Rua José Luís com a rua Assis Brasil, no centro da cidade de Montenegro, alagado durante maio de 2024. Foto: Vitor Westhauser/Beta Redação.

A busca por soluções

Tendo em vista que o município sofreu com nove cheias no ano passado e mais quatro em 2024, o vereador Gustavo Oliveira (PP), em conjunto com outros vereadores, formou uma frente parlamentar de combate às enchentes em Montenegro. “Não é só composta por políticos, mas integrantes da sociedade civil” destaca o vereador. Os eixos de trabalho da frente parlamentar, de acordo com o vereador, são um plano de contingência, réguas e medições, projetos de minimização e desenvolvimento econômico.

Gustavo Oliveira destaca que o plano de contingência é necessário para que todos estejam preparados e saibam o que fazer quando o município for atingido por uma enchente. “[É importante que] todo mundo conheça quais são os bairros que podem ser atingidos, quantos barcos existem, preparar as pessoas para o salvamento e quantas pessoas precisamos retirar de cada bairro”, ressalta.

Atualmente o município informa apenas que uma enchente terá pequeno, médio ou grande porte, por isso o vereador do Partido Progressista destaca a necessidade de haver uma melhora nas réguas e medições. “A gente se perdeu um pouco na questão do monitoramento, mas é preciso passar à população qual será a intensidade da enchente de forma mais precisa. Ela vai chegar a 7, 9 ou 10 metros, como foi nessa enchente histórica?”, exemplifica.
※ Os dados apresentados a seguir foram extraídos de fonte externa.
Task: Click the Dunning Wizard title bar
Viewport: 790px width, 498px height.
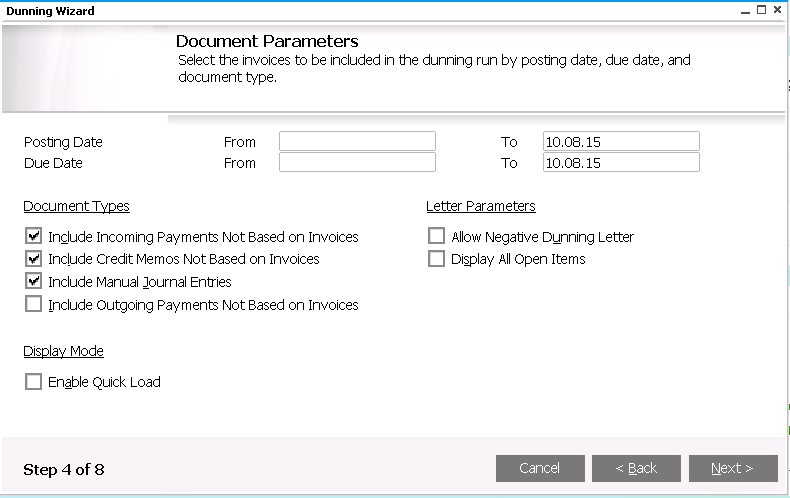Action: [x=300, y=10]
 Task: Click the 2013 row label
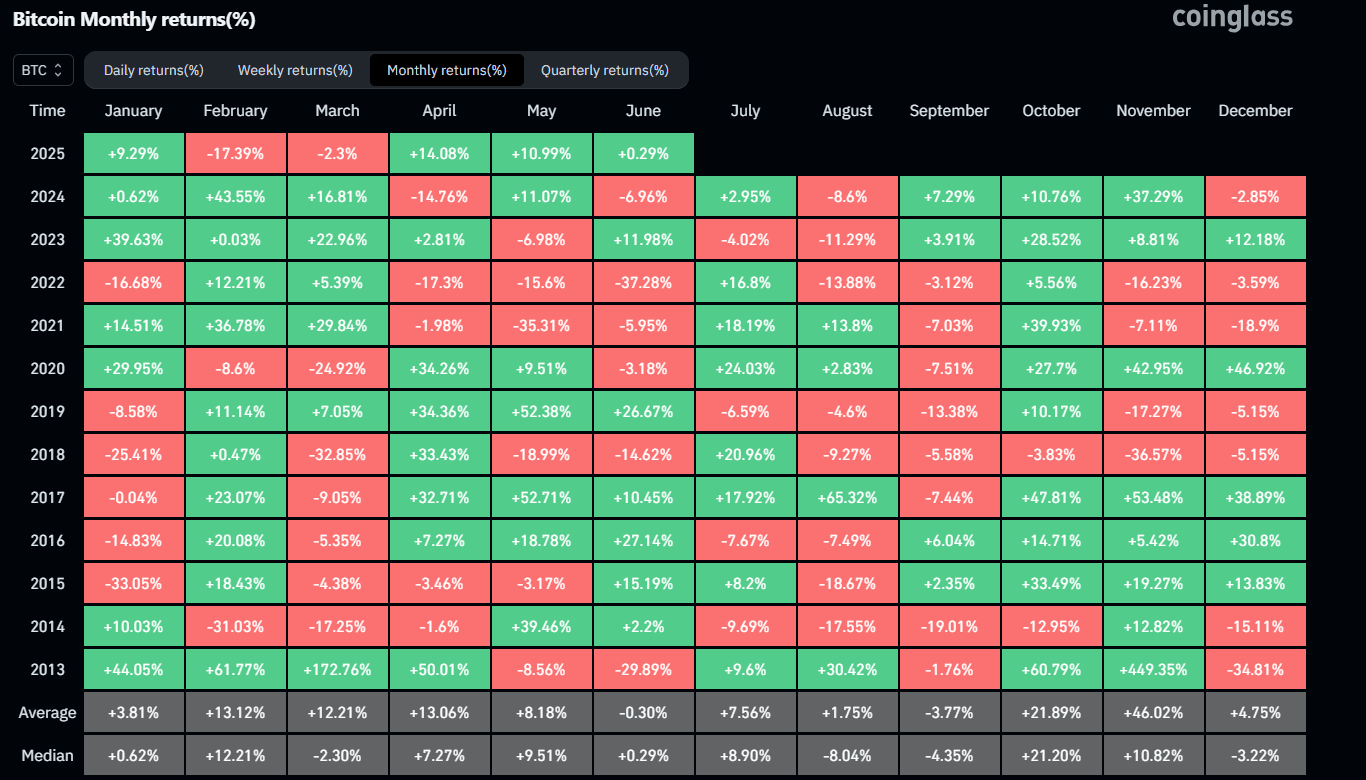pyautogui.click(x=47, y=669)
A diminuição dos impactos das enchentes no município é uma discussão que ocorre há anos, mas de difícil resolução, pois o Rio Caí passa pelo centro da cidade. “Existem alguns projetos antigos que estão parados, então temos que revê-los, pois a gente sabe que não estão completos, eles precisam de uma complementação”, declara o vereador.

No dia 20 de junho foi realizada uma reunião no plenário da Câmara de Vereadores de Montenegro com diversas autoridades para discutir maneiras de minimizar os impactos das cheias no município. Entre as propostas apresentadas está a construção de um dique na cidade. A primeira dificuldade em relação a isso é o recurso para a construção da obra, já que seria necessário um aporte do governo federal.
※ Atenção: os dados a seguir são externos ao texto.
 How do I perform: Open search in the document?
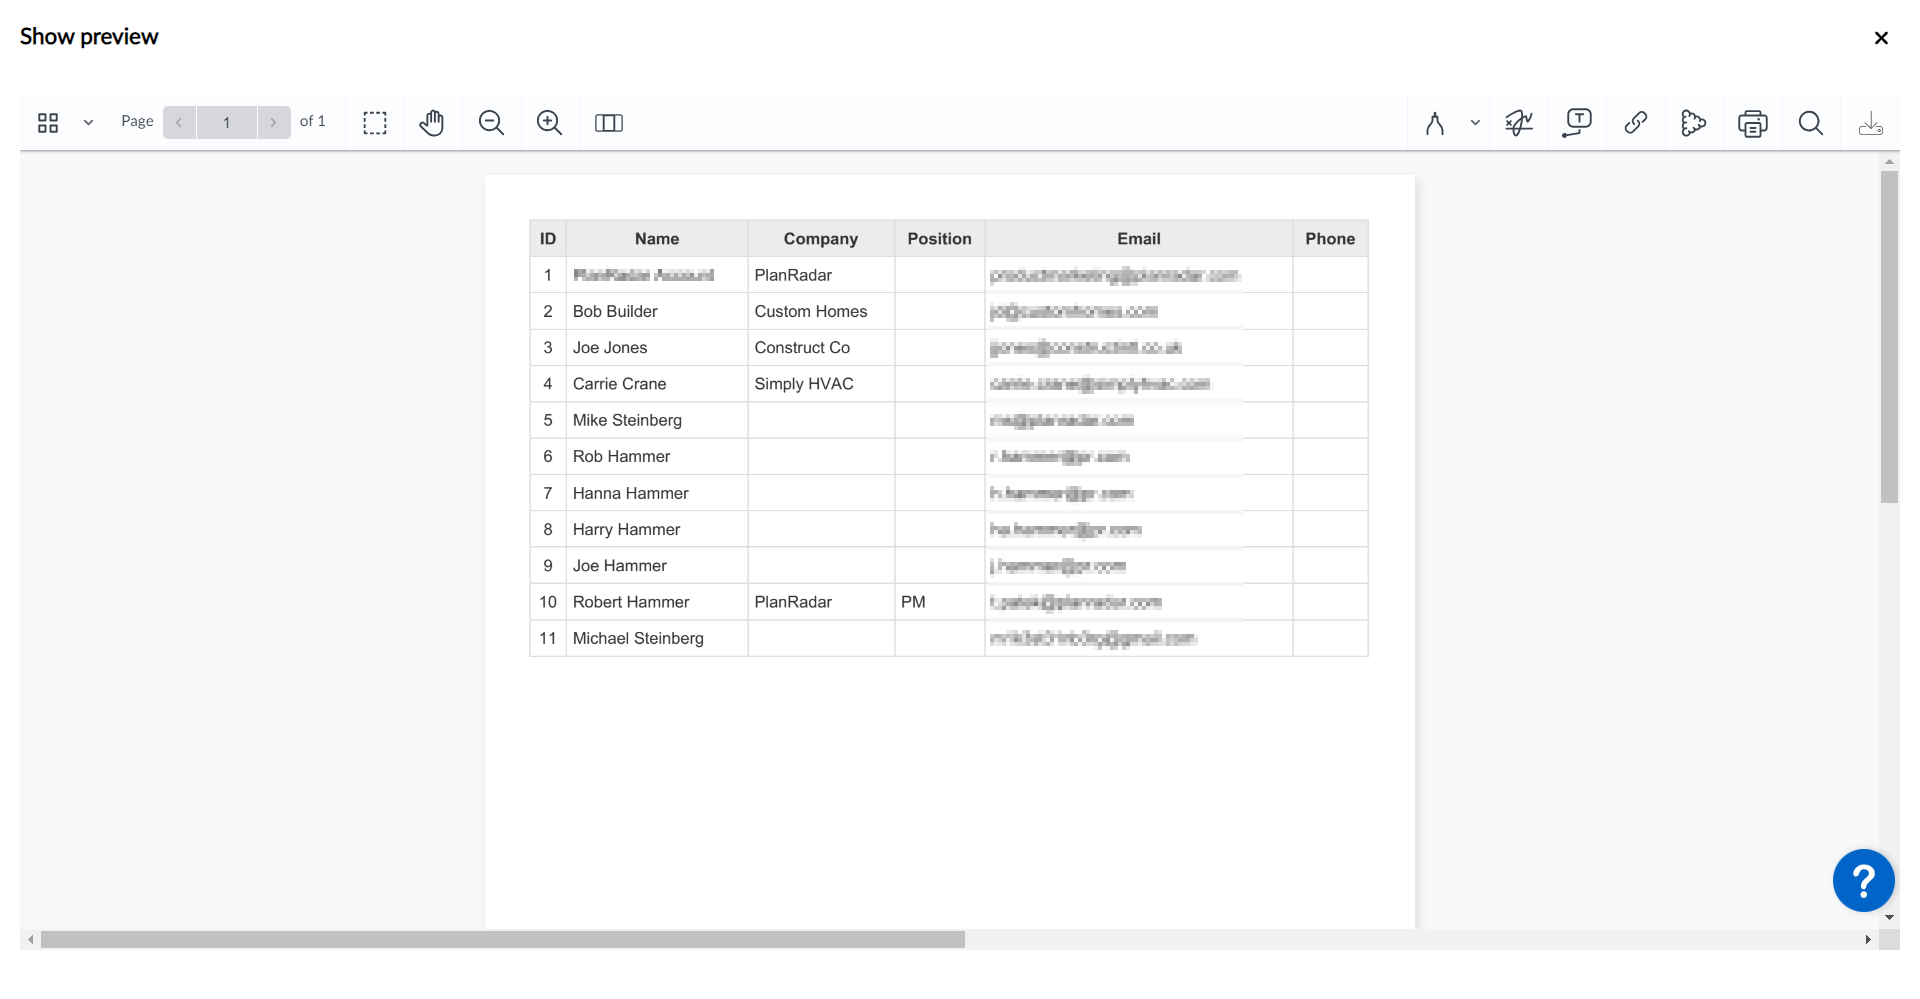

O segundo problema é que a água poderia passar por cima dos diques. “Não adiantaria nada, um dique adiantaria para umas cheias menores”, contesta Gustavo. Além disso, o vereador destaca que a consequência pode ser a formação de novas ocupações mais próximas ao rio. “[A comunidade] pode se acostumar a não ter mais cheias e começar a fazer construções, a ocupar esses espaços que não deveriam ser ocupados”. Gustavo destaca que o dique é um grande projeto, mas que precisa ser ainda muito estudado. “Não adianta sair fazendo”, reforça o vereador, falando também sobre o desassoreamento e a dragagem do rio.

Devido às recorrentes cheias, um novo Plano Diretor para a cidade está sendo debatido. “Com certeza, o Plano Diretor precisa já sofrer algumas modificações para que a gente não permita certas obras nessa região afetada pelas cheias”, pontua o vereador sobre o centro da cidade.

O ministro da Reconstrução do Rio Grande do Sul, Paulo Pimenta, esteve em Montenegro e prometeu recursos e moradias para pessoas que perderam suas residências no município.  O vereador destacou que esses projetos são muito importantes para a cidade. “Essas casas realmente precisam acontecer aqui em Montenegro, essas residências populares”, opina.

Gustavo também reforçou a necessidade das pessoas serem realocadas para uma área sem risco de enchente. “Nós temos esse problema. Grande parte da região alagadiça fica no centro da cidade, onde estão as farmácias e supermercados. Muitas pessoas não querem sair dessa região. Tem que ter um estímulo”. O vereador ainda destacou que, na sua opinião, caso a pessoa concorde, ela precisa transmitir a posse da residência ao município, para que a prefeitura não permita mais moradias nesses locais.